BEGIN Source passage

All analyses were conducted with SAS version 9.1; p < .05 was considered significant.
A total of 1007 patients, who were enrolled in protocols assessing neurocognitive outcomes between September 1994 and May 2003, were genotyped for MAOA and the serotonin transporter polymorphism; of these, 658 had preoperative depression assessed as a part of the neurocognitive protocol. A total of 175 were excluded because they were undergoing surgery other than isolated CABG; 13 were excluded because they underwent surgery without CPB; 43 more were eliminated due to genotype error, for a sample size of 427 patients at baseline. Seven patients were lost to follow-up at 6 months and 16 patients were lost to follow-up at 1 year, leaving 420 and 411 evaluable patients, respectively.
A total of 128 (30%) patients of the baseline sample were female; 299 (70%) patients were male. Characteristics of the study population are shown in Table 1. Women undergoing CABG surgery were more likely to be older, non-Caucasian, hypertensive, diabetic, and received fewer bypass grafts, whereas men were more likely to have suffered a prior MI. Depressive symptoms were highly prevalent at the time of surgery; 28% of males (n = 84) and 57% of females (n = 73) had at least mild symptoms (CES-D >16) at baseline (Table 2). At 1 year after surgery, 17% of males and 32% of females showed depressive symptoms; 4% of males and 13% of females had moderate-to-severe depressive symptoms. Seven percent of males and 9% of females had new-onset depressive symptoms at 6 months; at 1 year, 10% of males and 6% of females showed new-onset depressive symptoms.
The incidence of cardiac events within 2 years of surgery was higher in patients with depressive symptoms compared with patients without depressive symptoms (19.0% versus 8.2%; p < .0001; odds ratio (OR) = 2.6; 95% Confidence Interval (CI) = 1.6–4.3) (Table 3). Although neither polymorphism was predictive of cardiac events as a main effect, there was a significant interaction between baseline depression and the 5HTTLPR genotype. Patients who had depressive symptoms at baseline and who carried the L allele were more likely than patients who did not carry the L allele to have a cardiac event (p < .001) (Figure 1). This finding persisted after adjusting for the Hannan score (a risk score incorporating comorbidities, age, and sex) (19).

END Source passage

* Brief A:
According to the CABG study excerpt, how many patients were lost to follow-up at 1 year?
* Brief B:
Can you write out everything in the CABG study excerpt from "A total of 1007" down to "evaluable patients, respectively.", substituting "screened" for "genotyped"?

BEGIN Available data

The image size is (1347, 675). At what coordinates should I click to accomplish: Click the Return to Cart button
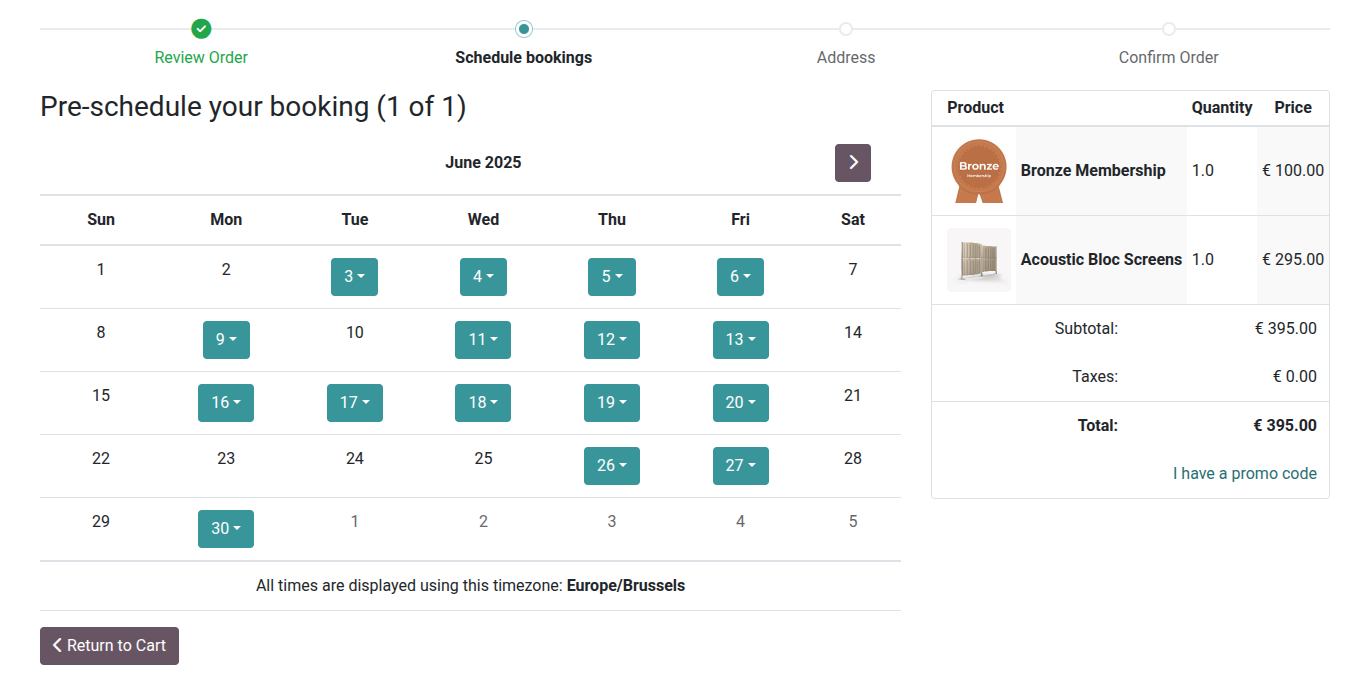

END Available data

* Exercise response A:
Sixteen patients were lost to follow-up at 1 year.

* Exercise response B:
A total of 1007 patients, who were enrolled in protocols assessing neurocognitive outcomes between September 1994 and May 2003, were screened for MAOA and the serotonin transporter polymorphism; of these, 658 had preoperative depression assessed as a part of the neurocognitive protocol. A total of 175 were excluded because they were undergoing surgery other than isolated CABG; 13 were excluded because they underwent surgery without CPB; 43 more were eliminated due to genotype error, for a sample size of 427 patients at baseline. Seven patients were lost to follow-up at 6 months and 16 patients were lost to follow-up at 1 year, leaving 420 and 411 evaluable patients, respectively.